What you need to do =
Rewrite all of the material below as a numbered list, leaving out any blank lines.

Entries provided =
::::

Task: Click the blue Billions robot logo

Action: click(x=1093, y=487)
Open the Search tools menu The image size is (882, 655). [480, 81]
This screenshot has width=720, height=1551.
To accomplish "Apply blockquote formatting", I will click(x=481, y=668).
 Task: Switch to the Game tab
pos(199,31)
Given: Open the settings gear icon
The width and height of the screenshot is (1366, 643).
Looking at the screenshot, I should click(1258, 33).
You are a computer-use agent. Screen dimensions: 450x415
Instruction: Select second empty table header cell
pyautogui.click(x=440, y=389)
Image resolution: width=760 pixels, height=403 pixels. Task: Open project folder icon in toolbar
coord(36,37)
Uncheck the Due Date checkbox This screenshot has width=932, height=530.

::::

Written solution =
1. Task: Click the blue Billions robot logo
2. Action: click(x=1093, y=487)
3. Open the Search tools menu The image size is (882, 655). [480, 81]
4. This screenshot has width=720, height=1551.
5. To accomplish "Apply blockquote formatting", I will click(x=481, y=668).
6.  Task: Switch to the Game tab
7. pos(199,31)
8. Given: Open the settings gear icon
9. The width and height of the screenshot is (1366, 643).
10. Looking at the screenshot, I should click(1258, 33).
11. You are a computer-use agent. Screen dimensions: 450x415
12. Instruction: Select second empty table header cell
13. pyautogui.click(x=440, y=389)
14. Image resolution: width=760 pixels, height=403 pixels. Task: Open project folder icon in toolbar
15. coord(36,37)
16. Uncheck the Due Date checkbox This screenshot has width=932, height=530.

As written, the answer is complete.